Work to be completed:
What this exercise needs is every entry restated as written, with no pictures.

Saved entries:
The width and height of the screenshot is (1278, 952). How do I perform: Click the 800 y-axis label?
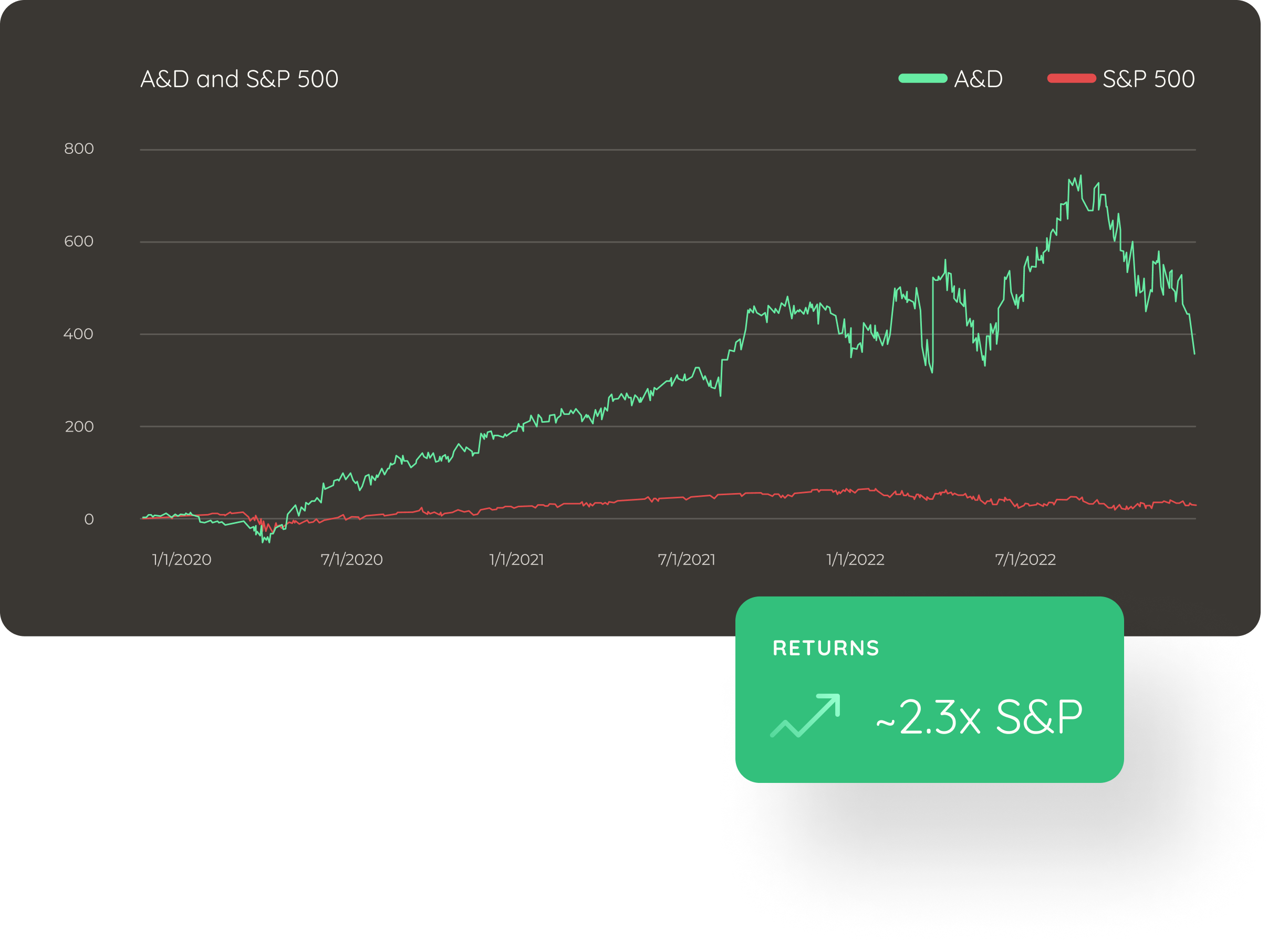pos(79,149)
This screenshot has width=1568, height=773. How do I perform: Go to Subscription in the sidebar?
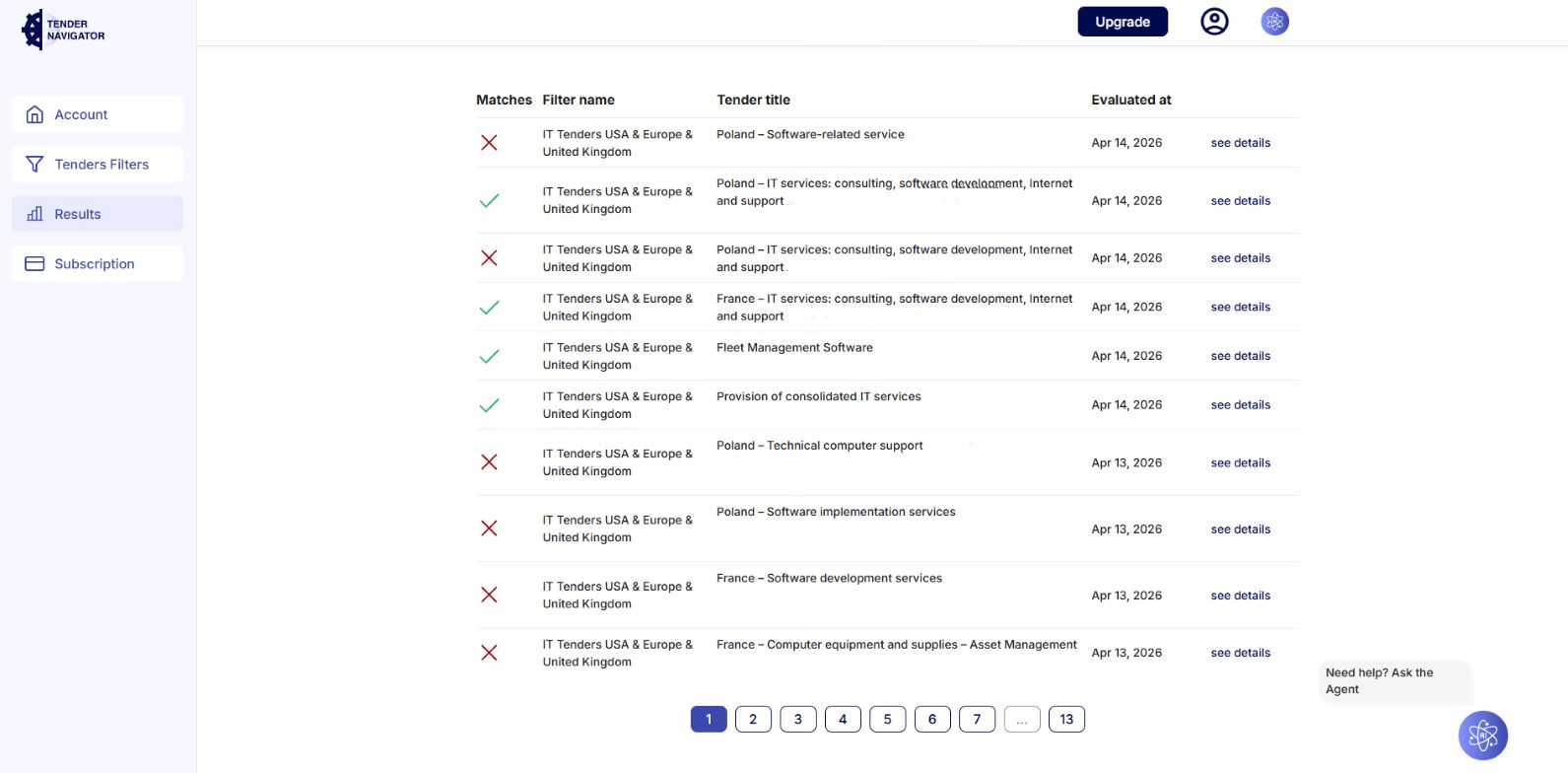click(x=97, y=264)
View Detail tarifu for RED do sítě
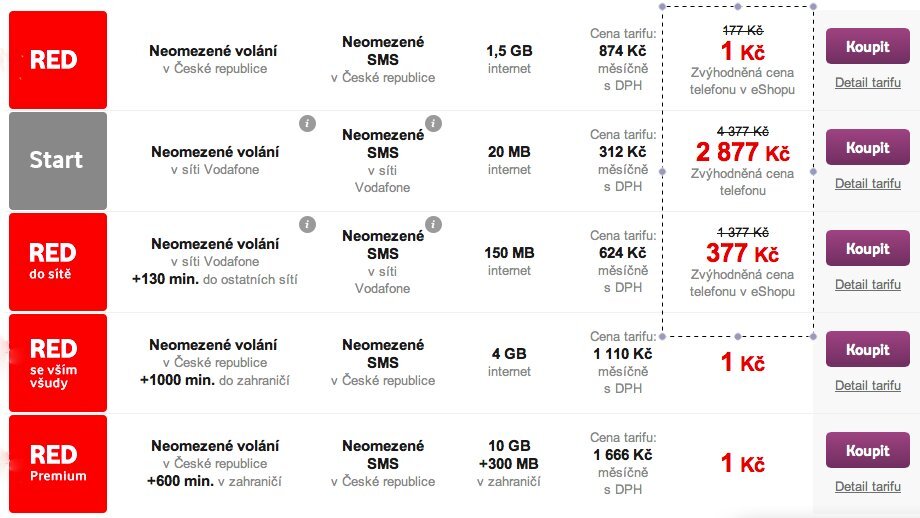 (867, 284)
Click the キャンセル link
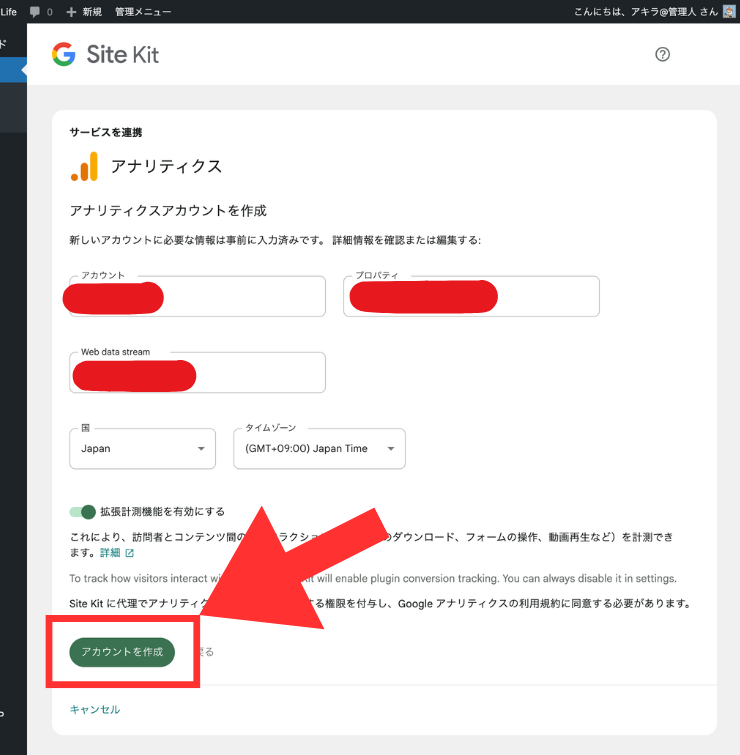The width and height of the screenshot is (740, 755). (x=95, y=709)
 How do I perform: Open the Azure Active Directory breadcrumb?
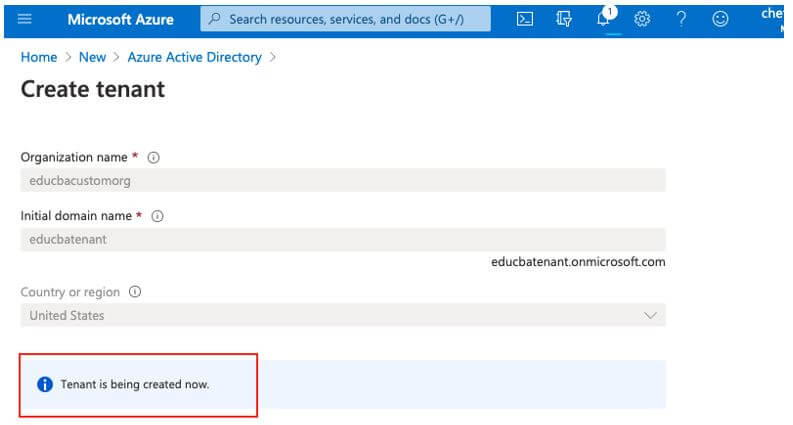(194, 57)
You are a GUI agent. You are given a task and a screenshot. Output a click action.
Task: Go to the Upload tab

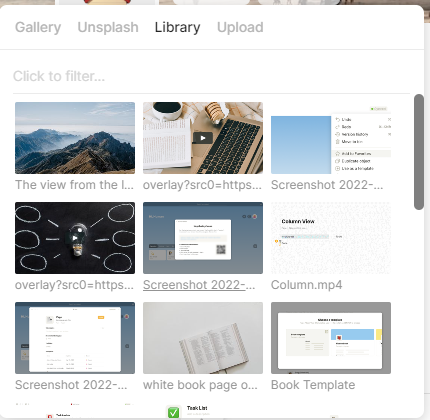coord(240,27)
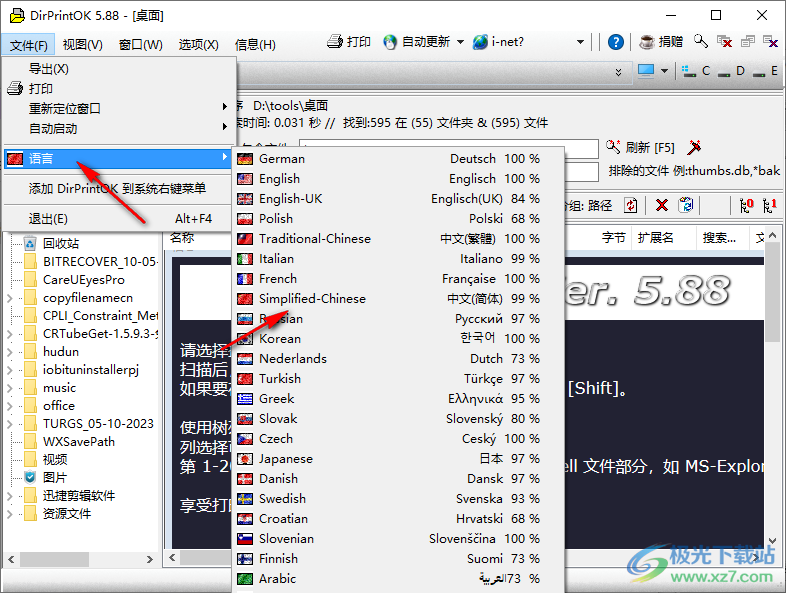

Exercise response:
The width and height of the screenshot is (1278, 952). How do I perform: Click the 800 y-axis label?
pos(79,149)
This screenshot has width=1568, height=773. How do I perform: Go to Subscription in the sidebar?
click(x=97, y=264)
View Detail tarifu for RED do sítě
 (867, 284)
Click the キャンセル link
The width and height of the screenshot is (740, 755). (x=95, y=709)
 How do I perform: Open the Azure Active Directory breadcrumb?
(194, 57)
You are a GUI agent. You are given a task and a screenshot. Output a click action.
Task: Go to the Upload tab

coord(240,27)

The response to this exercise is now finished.